WHAT THE EXERCISE ASKS:
Say nothing but the number of lines below in which the string "agent" appears.

(Excerpts from a dataset)
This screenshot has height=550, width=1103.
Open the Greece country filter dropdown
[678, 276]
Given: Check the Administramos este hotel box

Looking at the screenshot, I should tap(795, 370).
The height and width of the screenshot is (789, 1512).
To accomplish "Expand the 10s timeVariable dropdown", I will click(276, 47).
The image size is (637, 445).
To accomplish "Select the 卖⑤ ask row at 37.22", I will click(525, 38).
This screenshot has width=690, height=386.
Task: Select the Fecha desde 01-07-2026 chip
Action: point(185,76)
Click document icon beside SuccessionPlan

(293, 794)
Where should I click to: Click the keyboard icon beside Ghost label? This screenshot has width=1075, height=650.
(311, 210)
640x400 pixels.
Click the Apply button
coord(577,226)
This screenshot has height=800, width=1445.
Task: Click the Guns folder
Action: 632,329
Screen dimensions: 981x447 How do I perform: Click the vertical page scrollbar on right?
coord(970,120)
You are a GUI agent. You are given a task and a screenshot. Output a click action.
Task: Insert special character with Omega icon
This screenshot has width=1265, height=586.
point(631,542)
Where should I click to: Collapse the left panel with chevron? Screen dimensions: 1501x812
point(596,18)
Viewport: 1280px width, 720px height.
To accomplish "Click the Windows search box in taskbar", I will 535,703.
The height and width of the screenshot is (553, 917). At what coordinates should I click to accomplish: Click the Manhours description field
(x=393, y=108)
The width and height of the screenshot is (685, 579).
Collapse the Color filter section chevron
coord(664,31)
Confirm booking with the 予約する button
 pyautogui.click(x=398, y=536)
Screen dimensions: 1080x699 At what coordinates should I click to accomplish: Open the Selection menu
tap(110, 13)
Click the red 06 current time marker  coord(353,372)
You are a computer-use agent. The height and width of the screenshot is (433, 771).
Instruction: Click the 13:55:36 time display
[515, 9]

EXERCISE SOLUTION:
2